* **DOCUMENT SEGMENT**:
▽
I need to let go of the bitterness in my heart, the blame aimed at whomever or whatever that caused my unhappiness. Bitterness is toxic and morphs itself into something ugly. It strives to take over our hearts and bodies, and we must pluck it out by the roots.
Bitterness happens when we feed the ideas, or even people, that don’t need to have a place in our lives. When we tend these toxic thoughts, they take over the garden, choking out the beauty that God has planted.
How does bitterness take root in the first place? We allow it entrance. It hides behind the names ‘anger’ and injustice’ and ‘jealousy’. Weeds like these are easier to pull when they’re small. Capture those thoughts now and toss them out. We’ve got so much living to do during these midlife years, there’s no time for ugliness.
Let’s replace these weeds with flowers of new thoughts and ideas. Just let go of the bitterness.
Letting Go of our Stuff
Midlife is the time to reevaluate our lives and homes to prepare for the next phase. It’s the time we finally realize that happiness is not found in the ‘havesies’. Chasing ‘things’ just leads to emptiness.
We need to simplify. We need to let go of all the clutter in our homes and lives to make room for the new joys to come.
Midlife may also lead to ‘inheriting’ the belongings of others, like your parents when they’re gone. I’m telling you today, “You are hereby released from all the guilt of purging yourself of other people’s stuff.” There I said it, just in case it helps to have someone’s permission.
We need to take stock of what we allow into our lives. Why are you hanging on to things that may have been important to a loved one? Learn now that you loved the person, not their stuff. It’s ok to release your ‘things’ (or theirs) to bless someone else.
Let go of your clutter. Let go of your kids’ clutter. Let go of your parents’ clutter.
Is “I can’t do that!” part of your vocabulary? Let me sent you my free printable 5 Toxic Mindsets to Eliminate from your Midlife. You can sign up at the bottom of this post.
Fear is Toxic
This one is perhaps the most important. Fear is a liar and is toxic. Let go of your fear.
I’m not sure why fear creeps into our midlives like never before. Change presents new opportunities that may look strange and scary. Our familiar roles seem to be disintegrating and we’ve lost the sense of who we are.
Suddenly we are scared to take a chance on anything.
△
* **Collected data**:
▽
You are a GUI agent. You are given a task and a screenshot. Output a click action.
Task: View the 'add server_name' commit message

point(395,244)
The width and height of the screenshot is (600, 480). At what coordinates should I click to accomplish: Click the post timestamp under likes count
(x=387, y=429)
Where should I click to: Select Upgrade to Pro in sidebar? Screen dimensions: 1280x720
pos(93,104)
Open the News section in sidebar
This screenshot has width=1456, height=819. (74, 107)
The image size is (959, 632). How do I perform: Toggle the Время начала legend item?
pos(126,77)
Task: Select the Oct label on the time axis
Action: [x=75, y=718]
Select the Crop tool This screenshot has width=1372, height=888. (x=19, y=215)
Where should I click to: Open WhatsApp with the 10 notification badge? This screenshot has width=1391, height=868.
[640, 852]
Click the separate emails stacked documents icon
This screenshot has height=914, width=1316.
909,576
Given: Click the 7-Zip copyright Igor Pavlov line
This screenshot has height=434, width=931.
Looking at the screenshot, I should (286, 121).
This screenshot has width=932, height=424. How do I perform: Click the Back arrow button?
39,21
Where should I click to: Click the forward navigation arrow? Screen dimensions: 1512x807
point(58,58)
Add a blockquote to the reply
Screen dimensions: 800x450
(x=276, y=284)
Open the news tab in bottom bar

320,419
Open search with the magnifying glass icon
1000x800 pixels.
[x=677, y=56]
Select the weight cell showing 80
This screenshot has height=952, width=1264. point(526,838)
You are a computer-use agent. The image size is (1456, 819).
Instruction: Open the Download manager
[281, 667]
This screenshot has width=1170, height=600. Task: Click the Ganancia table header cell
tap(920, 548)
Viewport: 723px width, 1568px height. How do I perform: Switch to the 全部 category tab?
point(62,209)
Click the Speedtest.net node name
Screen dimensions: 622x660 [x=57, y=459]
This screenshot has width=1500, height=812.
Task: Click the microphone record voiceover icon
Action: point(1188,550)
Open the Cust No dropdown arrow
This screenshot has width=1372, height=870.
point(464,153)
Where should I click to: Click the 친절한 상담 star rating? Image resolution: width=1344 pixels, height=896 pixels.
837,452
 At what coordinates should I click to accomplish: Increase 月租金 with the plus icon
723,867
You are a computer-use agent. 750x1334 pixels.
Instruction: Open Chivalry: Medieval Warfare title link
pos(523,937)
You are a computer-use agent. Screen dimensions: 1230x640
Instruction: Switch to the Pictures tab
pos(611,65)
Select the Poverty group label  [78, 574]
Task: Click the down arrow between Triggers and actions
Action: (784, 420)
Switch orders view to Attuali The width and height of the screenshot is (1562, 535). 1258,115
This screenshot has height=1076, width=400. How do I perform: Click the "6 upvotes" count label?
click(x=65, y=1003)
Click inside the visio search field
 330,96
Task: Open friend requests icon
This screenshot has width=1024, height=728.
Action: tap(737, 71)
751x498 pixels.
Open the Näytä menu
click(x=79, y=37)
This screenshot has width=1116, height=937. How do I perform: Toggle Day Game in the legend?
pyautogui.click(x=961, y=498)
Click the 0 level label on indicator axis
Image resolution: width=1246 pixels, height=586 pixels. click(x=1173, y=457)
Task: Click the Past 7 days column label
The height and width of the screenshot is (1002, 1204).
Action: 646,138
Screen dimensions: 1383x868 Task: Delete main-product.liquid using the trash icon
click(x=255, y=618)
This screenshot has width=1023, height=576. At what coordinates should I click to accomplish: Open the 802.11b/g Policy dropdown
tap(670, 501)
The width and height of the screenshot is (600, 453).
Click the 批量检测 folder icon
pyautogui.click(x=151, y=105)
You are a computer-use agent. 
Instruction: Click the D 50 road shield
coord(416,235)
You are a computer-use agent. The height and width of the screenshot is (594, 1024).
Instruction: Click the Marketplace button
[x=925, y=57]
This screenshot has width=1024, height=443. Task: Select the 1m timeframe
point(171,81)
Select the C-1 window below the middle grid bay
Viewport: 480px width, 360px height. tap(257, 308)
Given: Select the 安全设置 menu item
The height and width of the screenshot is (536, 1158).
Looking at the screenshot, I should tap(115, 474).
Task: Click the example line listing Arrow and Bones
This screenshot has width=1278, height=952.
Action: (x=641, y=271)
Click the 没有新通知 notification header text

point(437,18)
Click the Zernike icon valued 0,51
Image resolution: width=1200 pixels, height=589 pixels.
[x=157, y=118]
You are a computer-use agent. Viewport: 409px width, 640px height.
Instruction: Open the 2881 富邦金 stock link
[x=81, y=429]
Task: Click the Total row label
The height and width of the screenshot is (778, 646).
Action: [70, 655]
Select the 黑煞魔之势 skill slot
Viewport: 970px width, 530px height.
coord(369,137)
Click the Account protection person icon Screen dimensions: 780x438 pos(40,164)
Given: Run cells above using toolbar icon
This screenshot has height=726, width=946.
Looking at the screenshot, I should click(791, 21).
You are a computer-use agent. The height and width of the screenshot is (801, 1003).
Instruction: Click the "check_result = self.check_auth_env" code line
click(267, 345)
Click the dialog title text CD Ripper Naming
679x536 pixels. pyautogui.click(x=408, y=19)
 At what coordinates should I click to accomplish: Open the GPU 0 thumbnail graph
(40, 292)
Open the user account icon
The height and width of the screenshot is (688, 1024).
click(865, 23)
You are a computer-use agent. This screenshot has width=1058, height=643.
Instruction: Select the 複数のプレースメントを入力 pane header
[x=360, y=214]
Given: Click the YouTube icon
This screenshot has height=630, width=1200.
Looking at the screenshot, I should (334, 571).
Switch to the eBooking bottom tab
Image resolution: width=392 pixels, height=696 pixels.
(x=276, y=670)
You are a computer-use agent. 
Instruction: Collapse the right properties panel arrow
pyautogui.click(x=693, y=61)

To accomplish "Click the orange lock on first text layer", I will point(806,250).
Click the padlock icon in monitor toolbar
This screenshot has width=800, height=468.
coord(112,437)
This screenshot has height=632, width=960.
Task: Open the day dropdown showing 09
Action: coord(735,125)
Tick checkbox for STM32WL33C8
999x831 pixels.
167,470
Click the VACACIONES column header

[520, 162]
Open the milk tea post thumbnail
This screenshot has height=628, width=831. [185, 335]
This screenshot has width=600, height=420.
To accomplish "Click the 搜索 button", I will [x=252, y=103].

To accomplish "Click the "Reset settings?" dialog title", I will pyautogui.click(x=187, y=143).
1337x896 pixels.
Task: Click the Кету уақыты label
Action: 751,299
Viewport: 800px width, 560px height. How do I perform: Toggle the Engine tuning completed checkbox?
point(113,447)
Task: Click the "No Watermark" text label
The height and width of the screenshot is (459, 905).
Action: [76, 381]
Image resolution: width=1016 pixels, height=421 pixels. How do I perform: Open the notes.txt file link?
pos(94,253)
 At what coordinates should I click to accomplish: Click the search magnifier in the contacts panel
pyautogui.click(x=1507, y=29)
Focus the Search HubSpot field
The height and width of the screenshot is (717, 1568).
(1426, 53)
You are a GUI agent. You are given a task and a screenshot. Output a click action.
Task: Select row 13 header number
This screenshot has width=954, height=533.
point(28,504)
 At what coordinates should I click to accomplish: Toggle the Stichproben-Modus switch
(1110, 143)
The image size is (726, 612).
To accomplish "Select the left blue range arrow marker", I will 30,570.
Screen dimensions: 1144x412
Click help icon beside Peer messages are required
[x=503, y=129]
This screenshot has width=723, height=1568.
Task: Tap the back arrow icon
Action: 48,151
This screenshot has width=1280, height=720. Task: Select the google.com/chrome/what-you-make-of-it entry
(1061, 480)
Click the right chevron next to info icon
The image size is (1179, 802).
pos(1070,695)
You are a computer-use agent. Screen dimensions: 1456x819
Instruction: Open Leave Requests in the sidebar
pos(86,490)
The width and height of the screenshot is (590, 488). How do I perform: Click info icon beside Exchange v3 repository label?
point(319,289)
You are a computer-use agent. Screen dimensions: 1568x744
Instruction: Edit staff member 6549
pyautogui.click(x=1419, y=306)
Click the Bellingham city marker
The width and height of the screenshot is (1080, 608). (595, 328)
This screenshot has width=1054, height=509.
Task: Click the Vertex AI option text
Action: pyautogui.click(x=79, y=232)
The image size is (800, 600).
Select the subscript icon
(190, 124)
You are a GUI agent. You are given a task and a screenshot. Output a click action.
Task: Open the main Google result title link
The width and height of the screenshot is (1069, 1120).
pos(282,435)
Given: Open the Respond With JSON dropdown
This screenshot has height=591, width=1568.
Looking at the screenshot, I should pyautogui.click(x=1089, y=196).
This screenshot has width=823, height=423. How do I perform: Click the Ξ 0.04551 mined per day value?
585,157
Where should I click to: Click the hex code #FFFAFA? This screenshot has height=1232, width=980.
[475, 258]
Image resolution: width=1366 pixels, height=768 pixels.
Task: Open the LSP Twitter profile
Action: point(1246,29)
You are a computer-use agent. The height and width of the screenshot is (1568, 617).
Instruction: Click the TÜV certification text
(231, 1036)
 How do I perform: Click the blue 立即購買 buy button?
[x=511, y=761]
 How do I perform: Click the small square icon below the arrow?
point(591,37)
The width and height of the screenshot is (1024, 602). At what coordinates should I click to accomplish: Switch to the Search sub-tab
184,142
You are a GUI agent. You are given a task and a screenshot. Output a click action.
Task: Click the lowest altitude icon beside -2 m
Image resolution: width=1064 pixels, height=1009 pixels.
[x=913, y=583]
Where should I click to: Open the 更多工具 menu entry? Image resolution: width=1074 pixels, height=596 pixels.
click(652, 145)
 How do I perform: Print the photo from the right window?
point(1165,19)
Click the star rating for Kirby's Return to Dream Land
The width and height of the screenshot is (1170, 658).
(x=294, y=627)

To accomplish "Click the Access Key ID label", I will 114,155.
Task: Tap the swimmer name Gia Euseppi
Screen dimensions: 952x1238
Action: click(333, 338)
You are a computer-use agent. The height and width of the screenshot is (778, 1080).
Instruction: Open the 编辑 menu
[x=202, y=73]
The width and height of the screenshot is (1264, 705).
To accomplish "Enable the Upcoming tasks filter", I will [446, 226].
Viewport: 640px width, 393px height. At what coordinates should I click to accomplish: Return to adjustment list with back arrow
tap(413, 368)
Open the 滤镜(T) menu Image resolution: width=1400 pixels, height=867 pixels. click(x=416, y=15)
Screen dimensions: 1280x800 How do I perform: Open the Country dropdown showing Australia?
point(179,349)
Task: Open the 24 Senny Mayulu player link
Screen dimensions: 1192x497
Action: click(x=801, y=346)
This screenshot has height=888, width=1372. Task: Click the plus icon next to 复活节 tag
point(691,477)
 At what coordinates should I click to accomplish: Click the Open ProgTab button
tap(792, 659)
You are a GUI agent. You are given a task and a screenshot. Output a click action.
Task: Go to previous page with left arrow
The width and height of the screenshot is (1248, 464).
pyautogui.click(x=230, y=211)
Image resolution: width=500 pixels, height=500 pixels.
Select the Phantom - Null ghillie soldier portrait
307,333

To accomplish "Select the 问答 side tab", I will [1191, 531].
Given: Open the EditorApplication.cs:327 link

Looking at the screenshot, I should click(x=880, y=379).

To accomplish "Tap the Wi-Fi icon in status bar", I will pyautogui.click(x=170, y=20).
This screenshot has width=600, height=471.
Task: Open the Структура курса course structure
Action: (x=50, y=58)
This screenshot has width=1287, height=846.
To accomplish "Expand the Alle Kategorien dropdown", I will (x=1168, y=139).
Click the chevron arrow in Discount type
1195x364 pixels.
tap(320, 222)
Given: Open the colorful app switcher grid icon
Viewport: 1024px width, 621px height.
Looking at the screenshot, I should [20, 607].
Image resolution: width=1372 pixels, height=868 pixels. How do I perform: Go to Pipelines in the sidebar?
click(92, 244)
△
* **YOUR ASSIGNMENT**: Please carry the midlife letting-go piece forward from its last sentence. These records have no connection to the text.

* **EXPECTED OUTPUT**:
When our roles change, we can choose to stay paralyzed in fear, OR we can learn how to operate within these new (often widening) parameters. It’s like a protective fence is suddenly gone and we GET to venture out into the unknown.
Let’s see this as an adventure!!! Not a black hole!!
Nix the fear by trying something new! And, just like we told our kids back in the day, don’t be hard on yourself when you’re not good at a new skill the first day!
I really want to learn how to play the banjo. I also am learning how to not kill plants in a garden. (Yes, this is an issue for me.)
So how do you start something new? Ask a million questions. A MILLION! Take a class! Check out a book from the library! Be curious? Be willing to try! In the words of Nike, “Just do it!”
We live in this amazing time with literally the world at our fingertips! There is nothing we can’t learn about and educate ourselves with.
Become an expert at something that you’re passionate about!
Let your passion stir you to action. Then, action will nix your fear. Do one small thing every day to conquer the fear of doing something new.
What is your answer to someone who may tell you that you can’t do something?
Letting Go = Starting Anew
Midlife is a new beginning. It can be a second chance if we let it. Letting go of our kids and our parents is a process. Let’s face it, they’ve made us who we are.
Letting go of the negatives in our lives like unmet expectations, bitterness, and fear requires a new mindset of positive thinking. Clutter is just begging us to bless someone else.
Let’s use these midlife years to let go of our old ways of thinking and plant new seeds of possibility.